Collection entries
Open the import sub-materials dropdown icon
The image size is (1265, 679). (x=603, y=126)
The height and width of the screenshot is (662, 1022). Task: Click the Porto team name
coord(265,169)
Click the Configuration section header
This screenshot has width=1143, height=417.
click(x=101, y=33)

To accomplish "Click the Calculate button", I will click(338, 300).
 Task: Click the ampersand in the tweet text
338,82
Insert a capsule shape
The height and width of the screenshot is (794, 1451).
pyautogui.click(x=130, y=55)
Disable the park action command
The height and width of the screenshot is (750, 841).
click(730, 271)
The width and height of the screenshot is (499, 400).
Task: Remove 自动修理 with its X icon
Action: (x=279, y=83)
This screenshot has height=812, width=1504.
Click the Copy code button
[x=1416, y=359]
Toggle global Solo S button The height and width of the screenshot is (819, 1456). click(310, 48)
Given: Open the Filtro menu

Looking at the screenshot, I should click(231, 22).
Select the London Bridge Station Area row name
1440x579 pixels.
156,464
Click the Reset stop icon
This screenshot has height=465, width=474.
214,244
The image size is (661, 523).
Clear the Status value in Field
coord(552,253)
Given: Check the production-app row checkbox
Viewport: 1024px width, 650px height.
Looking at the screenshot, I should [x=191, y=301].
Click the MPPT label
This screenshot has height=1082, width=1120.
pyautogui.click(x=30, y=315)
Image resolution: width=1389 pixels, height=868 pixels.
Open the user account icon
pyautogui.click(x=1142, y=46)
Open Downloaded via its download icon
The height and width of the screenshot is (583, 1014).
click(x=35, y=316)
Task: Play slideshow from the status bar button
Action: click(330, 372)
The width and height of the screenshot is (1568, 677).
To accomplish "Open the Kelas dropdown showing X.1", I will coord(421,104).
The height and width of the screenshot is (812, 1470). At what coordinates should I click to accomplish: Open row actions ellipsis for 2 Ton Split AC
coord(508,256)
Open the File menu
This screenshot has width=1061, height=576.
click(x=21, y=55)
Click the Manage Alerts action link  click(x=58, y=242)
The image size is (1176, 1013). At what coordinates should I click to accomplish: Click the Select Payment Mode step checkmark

# Exercise prompt:
Retype every one of the lines above without changing a single character.

# Output of the task:
Open the import sub-materials dropdown icon
The image size is (1265, 679). (x=603, y=126)
The height and width of the screenshot is (662, 1022). Task: Click the Porto team name
coord(265,169)
Click the Configuration section header
This screenshot has width=1143, height=417.
click(x=101, y=33)

To accomplish "Click the Calculate button", I will click(338, 300).
 Task: Click the ampersand in the tweet text
338,82
Insert a capsule shape
The height and width of the screenshot is (794, 1451).
pyautogui.click(x=130, y=55)
Disable the park action command
The height and width of the screenshot is (750, 841).
click(730, 271)
The width and height of the screenshot is (499, 400).
Task: Remove 自动修理 with its X icon
Action: (x=279, y=83)
This screenshot has height=812, width=1504.
Click the Copy code button
[x=1416, y=359]
Toggle global Solo S button The height and width of the screenshot is (819, 1456). click(310, 48)
Given: Open the Filtro menu

Looking at the screenshot, I should click(231, 22).
Select the London Bridge Station Area row name
1440x579 pixels.
156,464
Click the Reset stop icon
This screenshot has height=465, width=474.
214,244
The image size is (661, 523).
Clear the Status value in Field
coord(552,253)
Given: Check the production-app row checkbox
Viewport: 1024px width, 650px height.
Looking at the screenshot, I should [x=191, y=301].
Click the MPPT label
This screenshot has height=1082, width=1120.
pyautogui.click(x=30, y=315)
Image resolution: width=1389 pixels, height=868 pixels.
Open the user account icon
pyautogui.click(x=1142, y=46)
Open Downloaded via its download icon
The height and width of the screenshot is (583, 1014).
click(x=35, y=316)
Task: Play slideshow from the status bar button
Action: click(330, 372)
The width and height of the screenshot is (1568, 677).
To accomplish "Open the Kelas dropdown showing X.1", I will coord(421,104).
The height and width of the screenshot is (812, 1470). At what coordinates should I click to accomplish: Open row actions ellipsis for 2 Ton Split AC
coord(508,256)
Open the File menu
This screenshot has width=1061, height=576.
click(x=21, y=55)
Click the Manage Alerts action link  click(x=58, y=242)
The image size is (1176, 1013). At what coordinates should I click to accomplish: Click the Select Payment Mode step checkmark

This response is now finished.